There are three major U.S. Army Corps of Engineer authorities that establish permit requirements:

  • Section 404 of the Clean Water Act of 1972 prohibits the discharge of dredged or fill material into waters of the United States, including wetlands, without a Department of the Army permit.
  • Section 10 of the Rivers and Harbors Act of 1899 prohibits the obstruction or alteration of navigable waters of the United Sates without a Department of the Army permit.
  • Section 103 of the Marine Protection, Research and Sanctuaries Act of 1972 prohibits the transportation of dredged material for ocean dumping without a Department of the Army permit.

Regulatory responsibilities within the Great Lakes and Ohio River Division are carried out by seven Districts. Applicants may appeal standard permit denials and permit conditions, and jurisdictional determinations under an administrative appeal process managed by the Great Lakes and Ohio River Division.

Find Your Regulatory Office

Find the Corps Regulatory Office for your address with the USACE Regulatory Boundaries Map.

Administrative Appeals for Corps' Decisions

The Corps of Engineers has an administrative appeal process that enables an affected party to appeal certain Corps decisions with which they disagree while potentially avoiding the cost/delay of court litigation. Decisions which can be appealed include denied individual permits, proffered individual permits, and approved jurisdictional determinations.

These appealable decisions are most commonly made by Corps district offices, and requests for appeal of such decisions are submitted to the next higher authority, most commonly the Corps division offices. It is the policy of the Corps of Engineers to promote and maintain an administrative appeal process that is independent, objective, fair, prompt, and efficient.

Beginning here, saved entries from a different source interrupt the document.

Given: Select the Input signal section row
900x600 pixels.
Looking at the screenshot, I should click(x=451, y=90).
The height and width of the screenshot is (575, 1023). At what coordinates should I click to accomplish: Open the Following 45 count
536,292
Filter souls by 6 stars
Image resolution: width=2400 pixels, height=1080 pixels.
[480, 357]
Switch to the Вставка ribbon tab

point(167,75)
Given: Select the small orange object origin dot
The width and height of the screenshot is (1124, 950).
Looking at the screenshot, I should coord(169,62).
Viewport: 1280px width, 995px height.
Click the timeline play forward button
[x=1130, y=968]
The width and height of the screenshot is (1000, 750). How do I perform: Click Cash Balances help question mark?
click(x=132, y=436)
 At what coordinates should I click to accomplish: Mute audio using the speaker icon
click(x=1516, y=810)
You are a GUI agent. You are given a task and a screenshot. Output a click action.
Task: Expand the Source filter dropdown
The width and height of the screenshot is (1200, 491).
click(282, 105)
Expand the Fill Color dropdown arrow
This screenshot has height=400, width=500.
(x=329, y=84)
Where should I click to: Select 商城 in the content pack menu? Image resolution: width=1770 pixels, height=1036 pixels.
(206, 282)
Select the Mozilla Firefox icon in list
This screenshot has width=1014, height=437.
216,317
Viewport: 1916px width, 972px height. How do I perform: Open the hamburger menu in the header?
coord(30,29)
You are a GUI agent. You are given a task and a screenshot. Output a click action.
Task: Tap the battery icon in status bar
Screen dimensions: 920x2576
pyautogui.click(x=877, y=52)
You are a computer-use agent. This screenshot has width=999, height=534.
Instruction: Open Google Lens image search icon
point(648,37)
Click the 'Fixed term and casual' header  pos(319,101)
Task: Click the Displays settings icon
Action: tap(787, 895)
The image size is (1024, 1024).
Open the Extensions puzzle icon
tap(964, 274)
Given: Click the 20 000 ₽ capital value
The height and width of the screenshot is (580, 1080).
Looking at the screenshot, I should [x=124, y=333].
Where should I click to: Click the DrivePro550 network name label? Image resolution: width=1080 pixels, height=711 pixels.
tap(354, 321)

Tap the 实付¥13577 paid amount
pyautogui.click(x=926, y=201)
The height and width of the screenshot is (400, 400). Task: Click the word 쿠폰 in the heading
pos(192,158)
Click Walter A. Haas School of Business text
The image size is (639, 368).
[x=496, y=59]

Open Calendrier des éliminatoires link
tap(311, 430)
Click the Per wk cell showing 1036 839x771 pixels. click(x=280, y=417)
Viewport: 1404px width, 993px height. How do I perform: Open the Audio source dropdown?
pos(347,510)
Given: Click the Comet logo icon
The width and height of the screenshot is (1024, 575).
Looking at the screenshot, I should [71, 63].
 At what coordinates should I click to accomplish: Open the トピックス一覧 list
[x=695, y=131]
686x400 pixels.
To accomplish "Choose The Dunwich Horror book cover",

Requests for appeal must be received by the division office within 60 days of the date of the appealable decision. Where an appeal is accepted, a site visit and/or an appeal conference or meeting may be conducted. The division engineer will make a determination on the merits of the appeal based on a review of the district’s administrative record, and either confirm the district’s initial decision or remand the decision to the district for reconsideration. The division engineer will make a final decision on the merits of the appeal at the earliest practicable time.